O ex-membro da Câmara dos Lordes Peter Mandelson alega que a sua detenção, no início da semana, foi motivada por convicções "infundadas" de que planeava fugir para as Ilhas Virgens Britânicas.
Peter Mandelson critica a Polícia Metropolitana de Londres pelos motivos que levaram à sua detenção na segunda-feira passada, alegando que apenas foi levado sob custódia porque as autoridades britânicas julgaram erroneamente que se preparava para fugir do país.
Em declaração citada pelo jornal britânico The Guardian, os advogados do antigo embaixador britânico nos Estados Unidos asseguram que a Polícia Metropolitana de Londres havia concordado em interrogar formalmente Mandelson no próximo mês, "de forma voluntária", sem recorrer à sua detenção.Um dos representantes legais do ex-membro da Câmara dos Lordes, Mishcon de Reya, garante que "a prioridade máxima" do político de 72 anos "é cooperar com a investigação policial, como tem feito ao longo de todo este processo, e limpar o seu nome".
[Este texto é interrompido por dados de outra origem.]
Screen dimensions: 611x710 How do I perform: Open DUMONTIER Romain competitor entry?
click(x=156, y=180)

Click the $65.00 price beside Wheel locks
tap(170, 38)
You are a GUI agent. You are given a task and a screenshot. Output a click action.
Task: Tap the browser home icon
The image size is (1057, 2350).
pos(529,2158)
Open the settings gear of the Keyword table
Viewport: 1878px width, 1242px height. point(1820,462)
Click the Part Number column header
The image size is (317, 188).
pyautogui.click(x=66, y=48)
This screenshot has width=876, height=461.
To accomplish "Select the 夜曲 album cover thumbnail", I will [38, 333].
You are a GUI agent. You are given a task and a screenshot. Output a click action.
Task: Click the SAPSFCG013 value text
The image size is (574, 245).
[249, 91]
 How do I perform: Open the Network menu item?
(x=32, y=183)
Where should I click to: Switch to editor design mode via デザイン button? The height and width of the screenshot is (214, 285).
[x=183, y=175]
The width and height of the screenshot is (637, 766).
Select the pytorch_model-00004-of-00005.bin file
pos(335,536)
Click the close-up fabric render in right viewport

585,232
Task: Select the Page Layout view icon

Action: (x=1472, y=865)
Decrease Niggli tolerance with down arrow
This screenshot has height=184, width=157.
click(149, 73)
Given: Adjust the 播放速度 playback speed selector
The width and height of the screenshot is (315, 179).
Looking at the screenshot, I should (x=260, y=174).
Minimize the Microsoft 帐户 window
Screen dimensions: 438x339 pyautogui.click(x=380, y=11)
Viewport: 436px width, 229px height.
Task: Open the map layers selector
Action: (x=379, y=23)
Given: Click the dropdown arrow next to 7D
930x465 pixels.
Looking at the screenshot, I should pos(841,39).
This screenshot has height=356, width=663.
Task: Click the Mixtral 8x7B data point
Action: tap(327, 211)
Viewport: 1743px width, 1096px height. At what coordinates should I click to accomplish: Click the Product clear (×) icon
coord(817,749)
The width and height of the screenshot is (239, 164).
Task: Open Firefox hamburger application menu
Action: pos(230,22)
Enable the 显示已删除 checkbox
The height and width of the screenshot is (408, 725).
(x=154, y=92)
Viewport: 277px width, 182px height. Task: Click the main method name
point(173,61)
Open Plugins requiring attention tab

A defesa de Mandelson exige agora provas que justifiquem a ação das autoridades britânicas já que, no seu entendimento, o que aconteceu foi uma operação policial motivada por convicções "infundadas" de que o antigo membro do Partido Trabalhista planeava deixar o Reino Unido com destino às Ilhas Virgens Britânicas.
O jornal britânico dá também conta de que Mandelson terá enviado uma mensagem a amigos seus, na madrugada desta quarta-feira, onde afirmava que as alegações da sua fuga eram "totalmente fictícias".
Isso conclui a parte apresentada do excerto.